Dorothy Turner expected me when I knocked on the door of her home in Crosby, Texas. But last week, the retired math teacher got a visit that was anything but expected.

“Someone from the attorney general’s office who was wearing a gun,” Turner said.

Sgt. Robyn Wilson, a criminal investigator, told her the Texas Department of Public Safety said she had died.

“At that time, I was very shocked. Deceased? And she told me it was in connection with voting,” Turner said.

She isn’t alone. This week, the secretary of state ordered Harris County to purge 9,000 dead voters after the legislature passed a new law in 2011.

Because the list contained more than 300 people who were still alive, Harris County Tax Assessor Don Sumners cancelled the effort here.

“It really was a weak match; it wasn’t a real positive match like we normally get from them,” Sumners said.

A secretary of state representative said while this is an attempt to remove the dead from the rolls, it is actually tied to the voter ID lawsuit. Texas required voters to show ID before voting until the feds intervened.

Rich Parsons said the secretary of state and DPS received a list of 50,000 people who were considered dead but still on the voter rolls. Parsons said his office matched voting data with those individuals and came up with a final list of 250 people who were listed as dead but still voting.

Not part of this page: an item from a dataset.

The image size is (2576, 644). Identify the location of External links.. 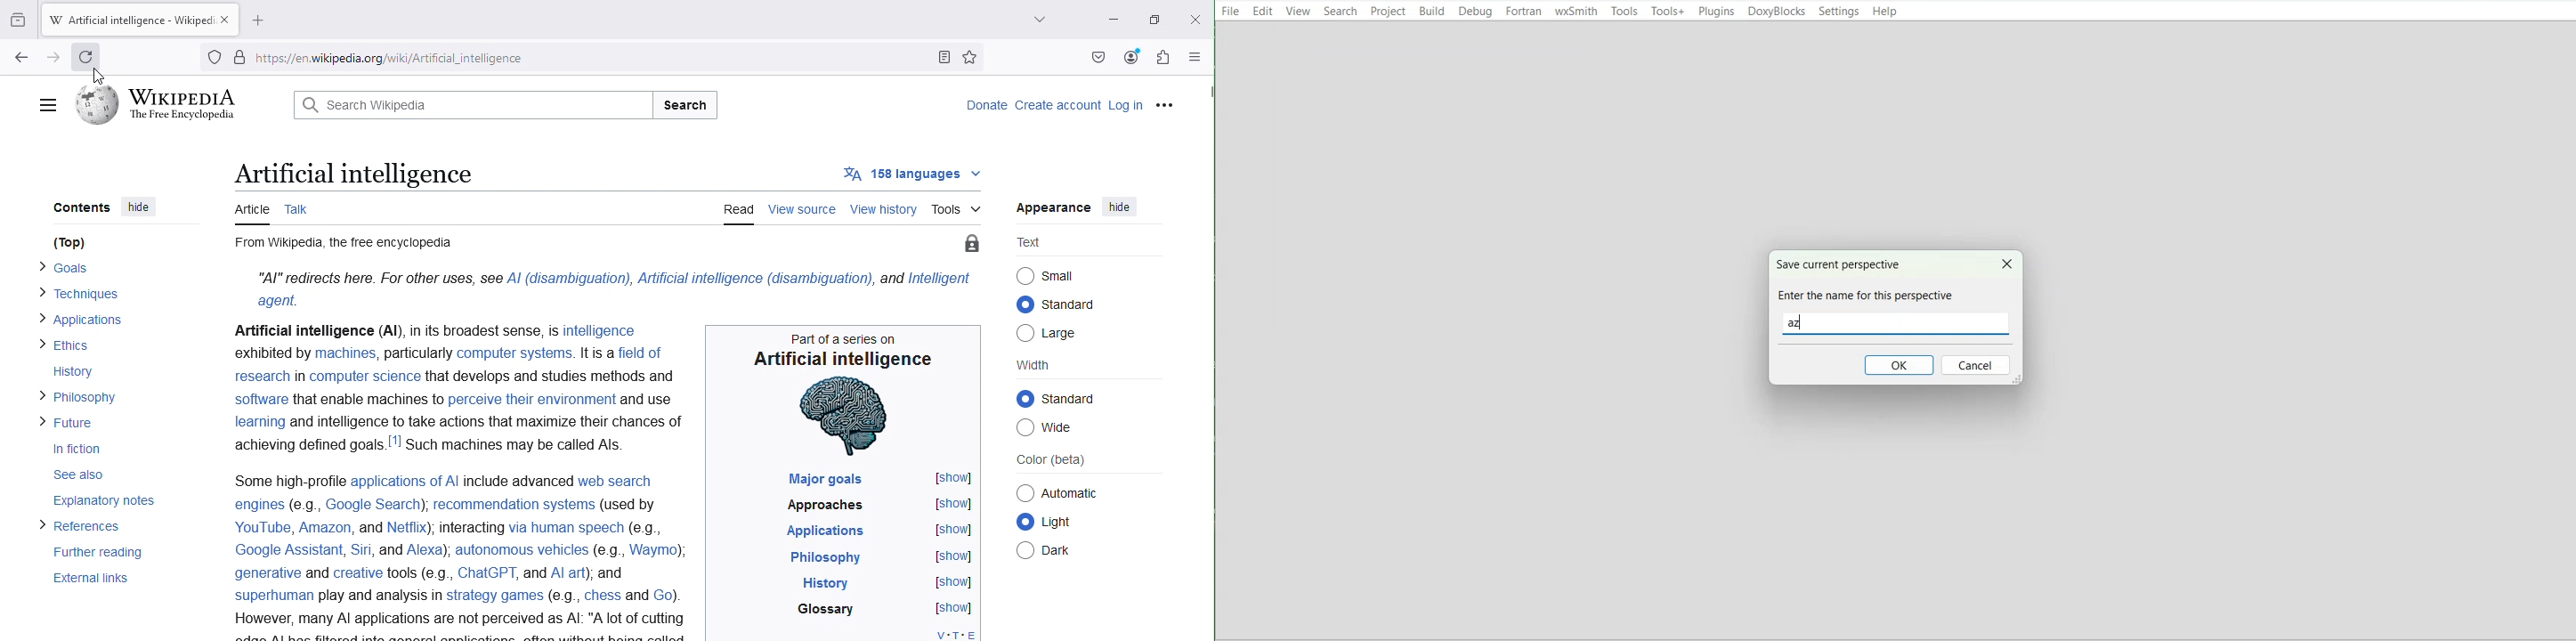
(94, 583).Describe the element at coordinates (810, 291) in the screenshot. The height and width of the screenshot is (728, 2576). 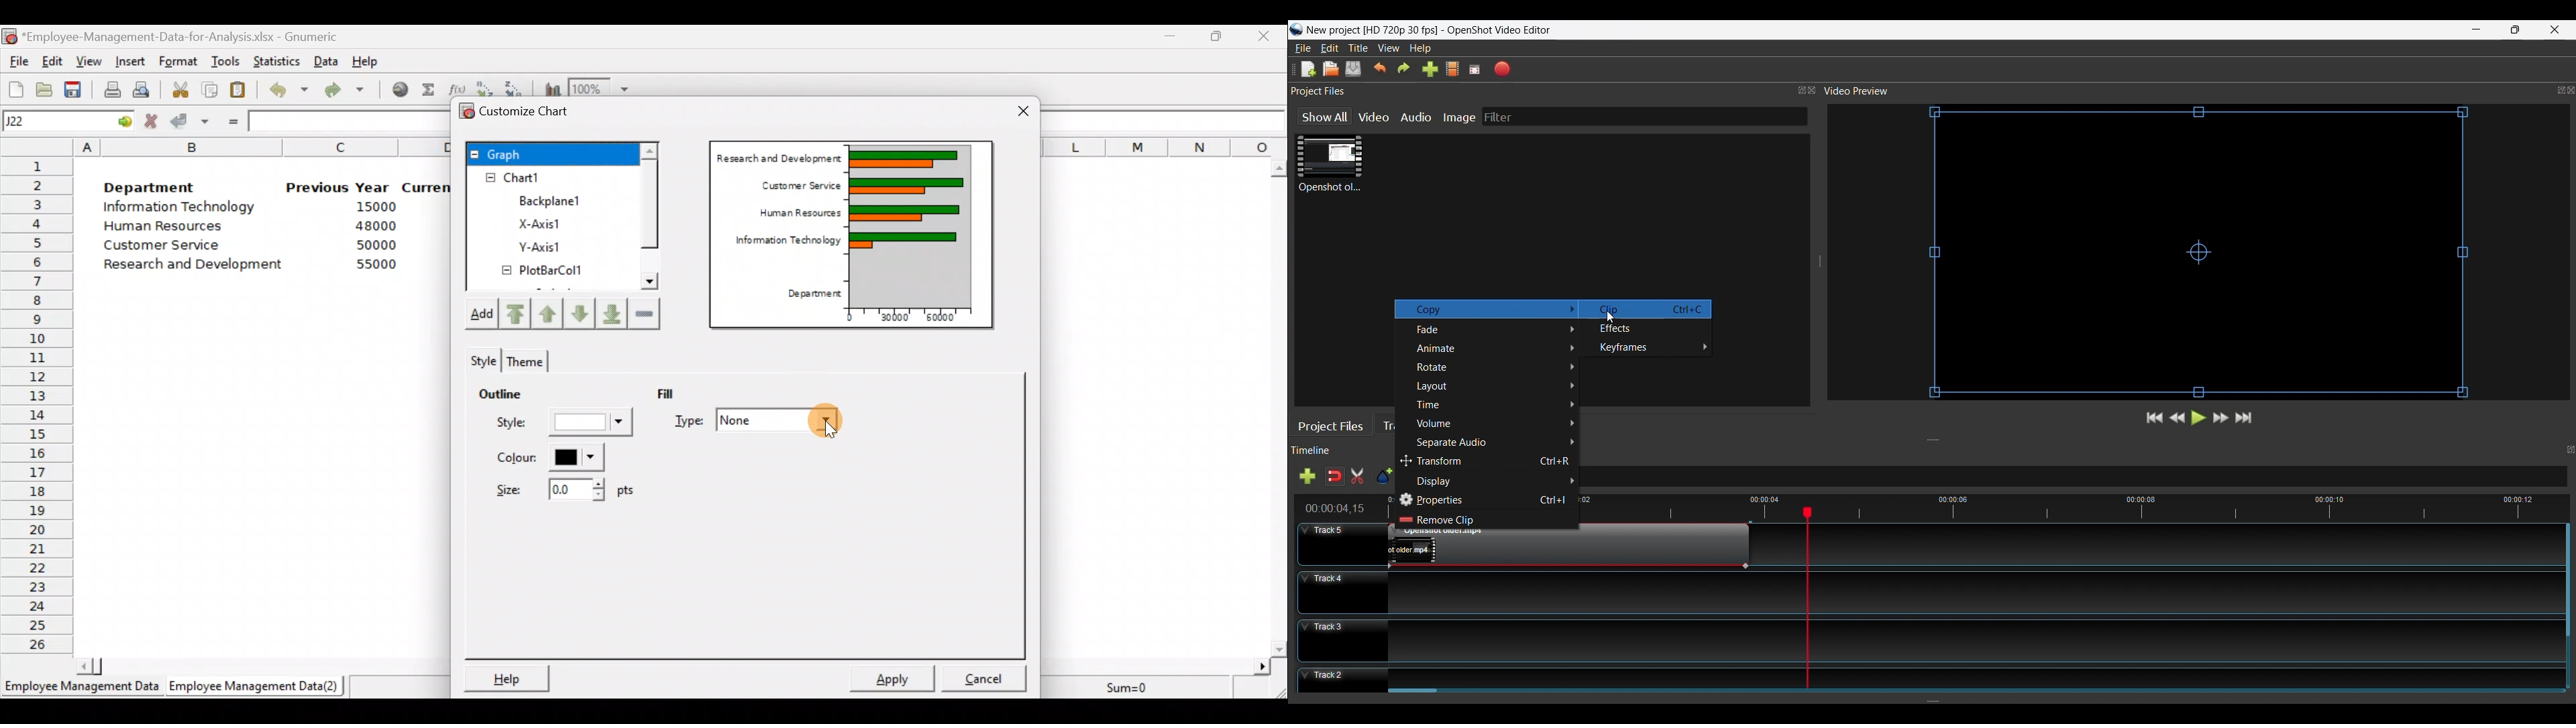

He said that list was sent to the attorney general for an investigation.

Turner was on that list. She said a pistol-packing investigator can be intimidating and the wrong way to determine if voters are dead.

“The more I thought about it, the more I became angry because of the fact that I have always been a law-abiding citizen,” she said. “I have always voted and for someone to come to my home from the criminal investigation division of the attorney general, it was like I had done something truly, truly wrong.

The AG’s office would only say this is a criminal investigation. Why are they using gun-toting investigators?

“I can’t speak to investigation techniques,” Parsons said. “We can’t tell the AG’s office what to do.

After that visit, Turner, who typically votes absentee, said it’ll be different this November since the state can’t seem to figure out if she’s alive or dead.

“The first day of early voting, I’m going to be there to see if my name is really on that roll,” she said.